However the numbers point towards a growth trajectory given that $293 million has been raised in just nine months of 2018 against $313 raised throughout 2017

September 26, 2018 / 01:00 PM IST

Low cost of running business and the potential of high net returns are some of the key reasons why startup investors with heavy pockets are going to Tier 2-3 cities in search of their next unicorn.

Ahmedabad, Pune and Surat are the three non-metro cities that attracted the maximum amount of investments from the investors during the first nine months of 2018 — $183 million collectively, according to data shared by Tracxn with Moneycontrol.

Investors such as Singapore’s Fullerton Financial Holdings pumped in $87 million in Ahmedabad-based fintech firm Lendingkart in one of the biggest deals bagged by a non-metro startup in 2018. The company has raised $154 million overall so far.

Pune-based Faasos raised $6 million from its existing investors LightBox Ventures II, Sequoia Capital India, RuNet South Asia and RB Investments, this year. It has raised $63 million in total till date.

Multiple other companies from over 25 non-metro cities such as Guwahati, Trivanthpuram and Vadodara bagged $293 million collectively from investors during just the first nine months 2018, according to Tracxn. This is slightly lower than $313 million raised by the companies across the 22 cities, last year.


The numbers point towards a growth trajectory given that $293 million has been raised in just nine months of 2018 against $313 raised throughout 2017.

According to Anil Joshi, managing partner, Unicorn Ventures, government initiatives to set up incubation centres is creating a fertile startup ecosystem for young minds in smaller cities. He also stressed that the next wave of opportunity lies in smaller cities given that the metros have already been acquired by marquee investors and the equity is expensive there.  "Instead of investing in companies headquartered in the metros, local business households in smaller cities are now seeing the opportunity of investment in smaller towns," he said.

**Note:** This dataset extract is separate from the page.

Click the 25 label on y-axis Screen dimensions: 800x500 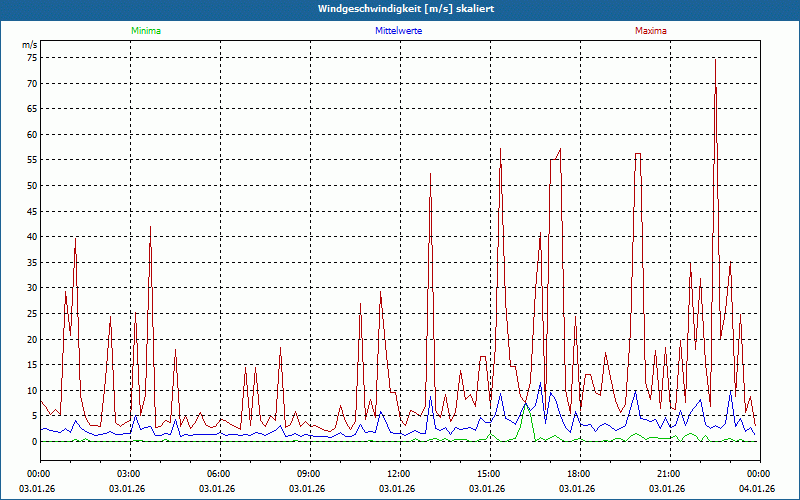pyautogui.click(x=31, y=314)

“One clear difference between setting up a company in a metro city vs a non-metro city is the cost of running the business," he further said adding that angel investors get good deals by investing a small amount in a startup.

Joshi has invested in six tech startups in Tier 2-3 cities.


Another investor Venture Catalysts told Moneycontrol that the fund is networking with local high net individuals to mentor and invest in startups in small cities through their incubation centres. It invested around $21 million across 44 startups in Tier 2-3 cities in 2017. The firm is setting up incubation units in cities such as Ahmedabad, Surat, Hyderabad, Kochi, Lucknow, Raipur, Pune and Nagpur.

According to a report on high net individuals and households,  Top of the Pyramid by Kotak Wealth Management, 56 percent of ultra high networth households  (HNHs) hail from four metro cities while 18 percent of ultra HNHs are based out of cities such as Ahmedabad, Pune, Hyderabad and Nagpur, among others.

“Investments are happening in Tier 2 cities because the ecosystem is maturing. Local HNIs are interested in investing in these startups because there is demand. Good startup ideas are coming up from these areas and so are the investments. Cities such as Jaipur, Ahmedabad, Chandigarh are coming up with interesting technology and product startup. It is a demand and supply theory,” said Alok Mittal, angel investor, co-founder of Indian Angel Network.